Conseil d’administration

Matin du 20 janvier 1942. Reinhard Heydrich, bras droit d’Heinrich Himmler, chef de la gestapo, reçoit quatorze cadres nazis dans une luxueuse villa de Wannsee, près de Berlin, pour débattre d’un sujet secret. Ces représentants de la Waffen SS ou du Parti, fonctionnaires ministériels et émissaires des provinces conquises, apprennent à la dernière minute qu’ils devront trouver un accord avant midi pour organiser l’extermination du peuple juif en Europe, appelé « Solution finale ». En moins de deux heures, le sort de six millions de personnes, sur 11 millions de Juifs estimés en Europe, va être scellé selon un mode opératoire industriel.

 

A l’arrivée des participants dans leurs luxueuses berlines à la conférence de Wannsee, l’on se croirait à une réception dominicale. Une seule présence féminine, une secrétaire, précieuse fonctionnaire grâce à laquelle il est possible de savoir ce qui s’est dit entre les décideurs de ce qui allait devenir la Shoah. Rassemblés autour d’une table en U, ces quinze dignitaires SS évoquent un conseil d’administration, tour que prendront d’ailleurs les échanges. Jamais les mots d’hommes, de femmes, encore moins de victimes, ne sont prononcés. Ils et elles sont réduit(e)s seulement au terme d' »unités » et à des chiffres, comme des marchandises, des poids.

 

Valeur économique

Avec La Conférence, l’on pouvait s’attendre à un film bavard, dont le lieu clos aurait plus sa place au théâtre. Il n’en est rien, tant son réalisateur Matti Geschonneck capte la lumière d’hiver et construit des cadres d’une rigueur remarquable. Un sinistre ballet vert-de-gris s’exécute quand les personnages déambulent dans les salons, alors que les champs-contrechamps classiques entre protagonistes n’entravent en rien la monstruosité des propos tenus avec un détachement mathématique.
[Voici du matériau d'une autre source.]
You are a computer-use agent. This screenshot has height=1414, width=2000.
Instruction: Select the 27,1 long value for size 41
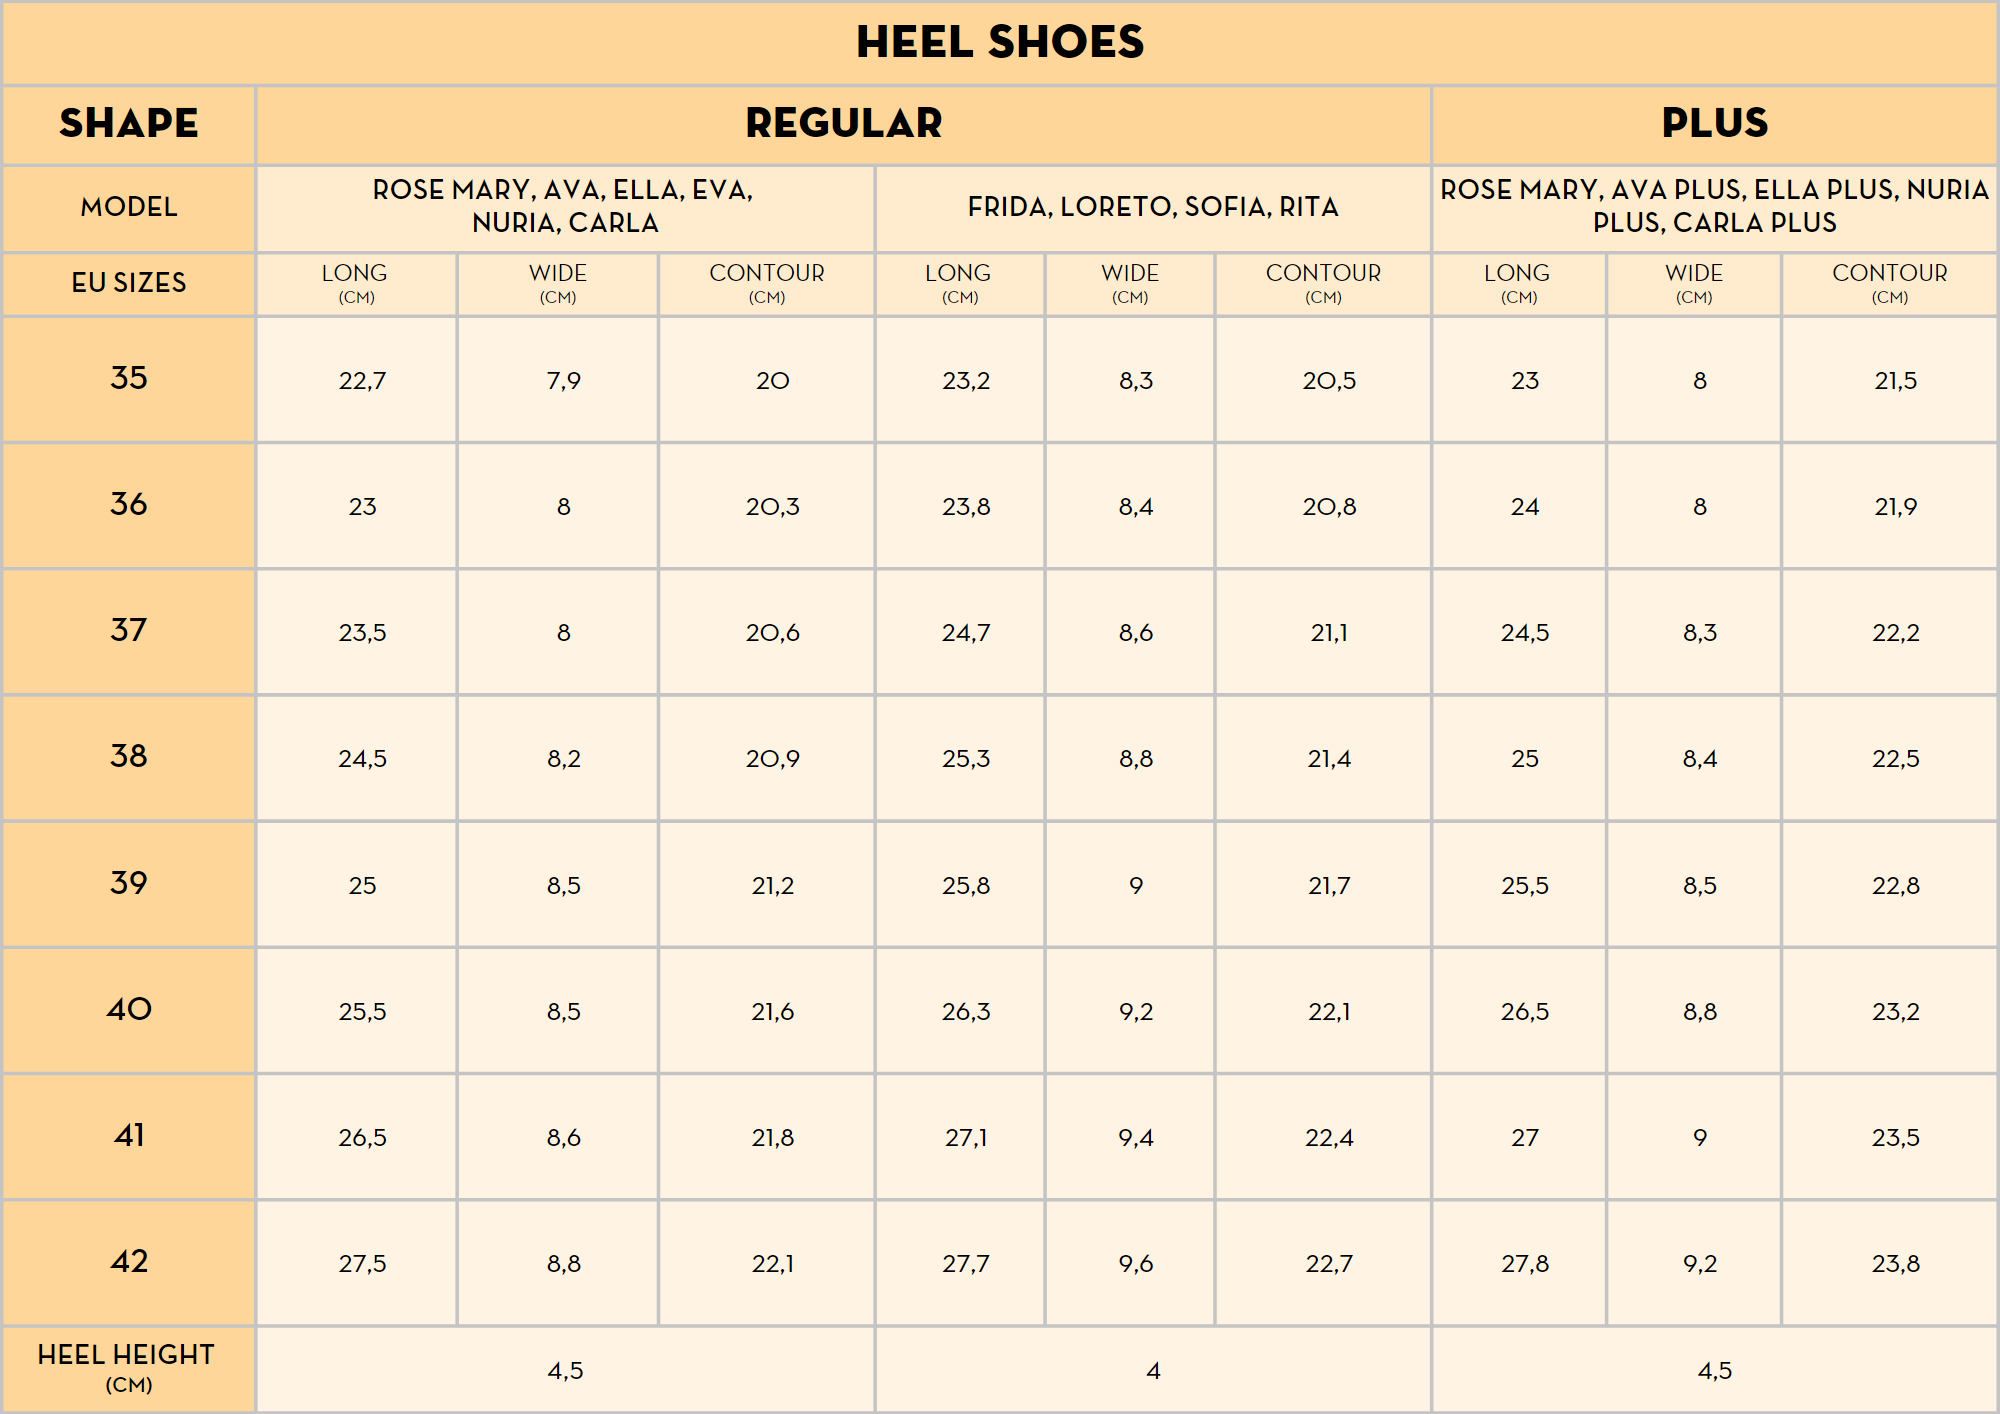coord(965,1138)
L’horreur des plans manigancés prennent d’autant plus d’ampleur, sous ce vocable froid et administratif de dignitaires consensuels qui « gèrent » un processus d’extermination engagé depuis 1940. Car c’est bien de gestion dont il s’agit, où le coût de l’opération n’est pas le dernier des aspects, réduisant la nature humaine à une valeur économique.

 

Précision, tant dans la forme que dans le sens, est le maître mot de La Conférence. Se permettant trois petites incartades hors du procès-verbal d’Eichmann, le film revêt une dimension solennelle, sa dramaturgie reposant sur l’incroyable tournure désinvolte que prennent les débats, s’agissant d’une extermination de masse, d’un génocide. Le film met à la portée de tous l’origine d’une des plus grandes catastrophes de l’histoire, sablé au Champagne, sabre au clair. Monstrueux.